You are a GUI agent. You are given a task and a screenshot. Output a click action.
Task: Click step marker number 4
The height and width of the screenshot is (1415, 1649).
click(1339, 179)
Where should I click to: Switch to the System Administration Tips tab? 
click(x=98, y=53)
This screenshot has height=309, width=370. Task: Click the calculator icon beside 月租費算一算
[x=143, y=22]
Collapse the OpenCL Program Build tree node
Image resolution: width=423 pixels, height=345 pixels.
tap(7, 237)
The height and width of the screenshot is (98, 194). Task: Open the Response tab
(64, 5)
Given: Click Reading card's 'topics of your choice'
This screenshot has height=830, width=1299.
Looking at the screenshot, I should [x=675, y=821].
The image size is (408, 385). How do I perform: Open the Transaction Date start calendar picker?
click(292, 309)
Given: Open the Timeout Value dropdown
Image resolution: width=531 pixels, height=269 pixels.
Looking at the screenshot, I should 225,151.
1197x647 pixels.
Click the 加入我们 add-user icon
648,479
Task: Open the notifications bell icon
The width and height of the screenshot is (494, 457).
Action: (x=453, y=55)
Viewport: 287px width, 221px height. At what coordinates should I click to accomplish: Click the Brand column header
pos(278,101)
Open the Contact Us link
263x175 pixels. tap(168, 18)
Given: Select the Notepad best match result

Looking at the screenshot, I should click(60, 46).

● **Exercise requirements**:
Transcribe all of the data so that each line matches the source exactly.

● **Output below**:
You are a GUI agent. You are given a task and a screenshot. Output a click action.
Task: Click step marker number 4
The height and width of the screenshot is (1415, 1649).
click(1339, 179)
Where should I click to: Switch to the System Administration Tips tab? 
click(x=98, y=53)
This screenshot has height=309, width=370. Task: Click the calculator icon beside 月租費算一算
[x=143, y=22]
Collapse the OpenCL Program Build tree node
Image resolution: width=423 pixels, height=345 pixels.
tap(7, 237)
The height and width of the screenshot is (98, 194). Task: Open the Response tab
(64, 5)
Given: Click Reading card's 'topics of your choice'
This screenshot has height=830, width=1299.
Looking at the screenshot, I should [x=675, y=821].
The image size is (408, 385). How do I perform: Open the Transaction Date start calendar picker?
click(292, 309)
Given: Open the Timeout Value dropdown
Image resolution: width=531 pixels, height=269 pixels.
Looking at the screenshot, I should 225,151.
1197x647 pixels.
Click the 加入我们 add-user icon
648,479
Task: Open the notifications bell icon
The width and height of the screenshot is (494, 457).
Action: (x=453, y=55)
Viewport: 287px width, 221px height. At what coordinates should I click to accomplish: Click the Brand column header
pos(278,101)
Open the Contact Us link
263x175 pixels. tap(168, 18)
Given: Select the Notepad best match result

Looking at the screenshot, I should click(60, 46).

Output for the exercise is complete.